■ **Request**
Reproduce the lines of the data below verbatim, starting at the line containing "Viewport: 1049px width, 430px height." and ending at the line containing "Expand the top", with both of those lines included. Give only those lines.

■ **Word and element location data**
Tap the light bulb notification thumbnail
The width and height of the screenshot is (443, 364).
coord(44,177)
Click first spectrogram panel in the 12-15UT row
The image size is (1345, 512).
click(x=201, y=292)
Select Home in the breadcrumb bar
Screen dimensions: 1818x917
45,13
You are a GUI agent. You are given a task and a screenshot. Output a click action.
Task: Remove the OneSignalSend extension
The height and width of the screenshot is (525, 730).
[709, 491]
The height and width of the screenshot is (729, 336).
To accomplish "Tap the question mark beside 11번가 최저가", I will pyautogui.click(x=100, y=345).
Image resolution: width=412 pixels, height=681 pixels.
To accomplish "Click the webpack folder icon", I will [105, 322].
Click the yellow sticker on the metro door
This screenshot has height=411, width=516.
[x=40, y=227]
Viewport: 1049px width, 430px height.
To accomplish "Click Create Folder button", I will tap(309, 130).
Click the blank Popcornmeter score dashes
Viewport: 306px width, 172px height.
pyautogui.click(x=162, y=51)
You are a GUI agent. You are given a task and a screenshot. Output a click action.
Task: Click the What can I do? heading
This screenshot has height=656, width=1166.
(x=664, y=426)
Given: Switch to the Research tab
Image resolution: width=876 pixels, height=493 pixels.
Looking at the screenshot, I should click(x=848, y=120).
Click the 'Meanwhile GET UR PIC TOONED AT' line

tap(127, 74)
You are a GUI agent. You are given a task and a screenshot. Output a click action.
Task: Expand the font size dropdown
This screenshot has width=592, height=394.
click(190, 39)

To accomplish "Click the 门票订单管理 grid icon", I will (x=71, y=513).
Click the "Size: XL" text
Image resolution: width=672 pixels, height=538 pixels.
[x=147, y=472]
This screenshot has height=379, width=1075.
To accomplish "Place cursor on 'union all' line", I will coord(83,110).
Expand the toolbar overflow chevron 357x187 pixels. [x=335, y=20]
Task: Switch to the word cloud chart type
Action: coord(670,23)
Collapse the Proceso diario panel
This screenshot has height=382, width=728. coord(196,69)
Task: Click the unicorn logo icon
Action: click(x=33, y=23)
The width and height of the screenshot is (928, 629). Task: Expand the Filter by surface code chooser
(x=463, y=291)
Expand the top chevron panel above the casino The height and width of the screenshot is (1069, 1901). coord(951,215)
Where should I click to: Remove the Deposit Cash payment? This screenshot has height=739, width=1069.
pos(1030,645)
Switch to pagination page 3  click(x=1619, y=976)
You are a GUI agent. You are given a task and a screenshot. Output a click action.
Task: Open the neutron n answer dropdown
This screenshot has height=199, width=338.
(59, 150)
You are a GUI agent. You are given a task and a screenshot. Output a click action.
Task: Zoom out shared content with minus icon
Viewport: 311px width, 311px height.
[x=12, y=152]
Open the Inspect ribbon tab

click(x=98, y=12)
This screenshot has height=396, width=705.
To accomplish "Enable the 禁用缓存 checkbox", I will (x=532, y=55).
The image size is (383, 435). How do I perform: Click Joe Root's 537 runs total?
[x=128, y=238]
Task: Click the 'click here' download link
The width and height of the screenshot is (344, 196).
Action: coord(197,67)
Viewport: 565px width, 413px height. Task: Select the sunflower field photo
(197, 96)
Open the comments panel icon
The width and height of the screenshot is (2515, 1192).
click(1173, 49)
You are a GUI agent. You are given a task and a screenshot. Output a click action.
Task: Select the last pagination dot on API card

■ **Result**
Viewport: 1049px width, 430px height.
To accomplish "Click Create Folder button", I will tap(309, 130).
Click the blank Popcornmeter score dashes
Viewport: 306px width, 172px height.
pyautogui.click(x=162, y=51)
You are a GUI agent. You are given a task and a screenshot. Output a click action.
Task: Click the What can I do? heading
This screenshot has height=656, width=1166.
(x=664, y=426)
Given: Switch to the Research tab
Image resolution: width=876 pixels, height=493 pixels.
Looking at the screenshot, I should click(x=848, y=120).
Click the 'Meanwhile GET UR PIC TOONED AT' line

tap(127, 74)
You are a GUI agent. You are given a task and a screenshot. Output a click action.
Task: Expand the font size dropdown
This screenshot has width=592, height=394.
click(190, 39)

To accomplish "Click the 门票订单管理 grid icon", I will (x=71, y=513).
Click the "Size: XL" text
Image resolution: width=672 pixels, height=538 pixels.
[x=147, y=472]
This screenshot has height=379, width=1075.
To accomplish "Place cursor on 'union all' line", I will coord(83,110).
Expand the toolbar overflow chevron 357x187 pixels. [x=335, y=20]
Task: Switch to the word cloud chart type
Action: coord(670,23)
Collapse the Proceso diario panel
This screenshot has height=382, width=728. coord(196,69)
Task: Click the unicorn logo icon
Action: click(x=33, y=23)
The width and height of the screenshot is (928, 629). Task: Expand the Filter by surface code chooser
(x=463, y=291)
Expand the top chevron panel above the casino The height and width of the screenshot is (1069, 1901). coord(951,215)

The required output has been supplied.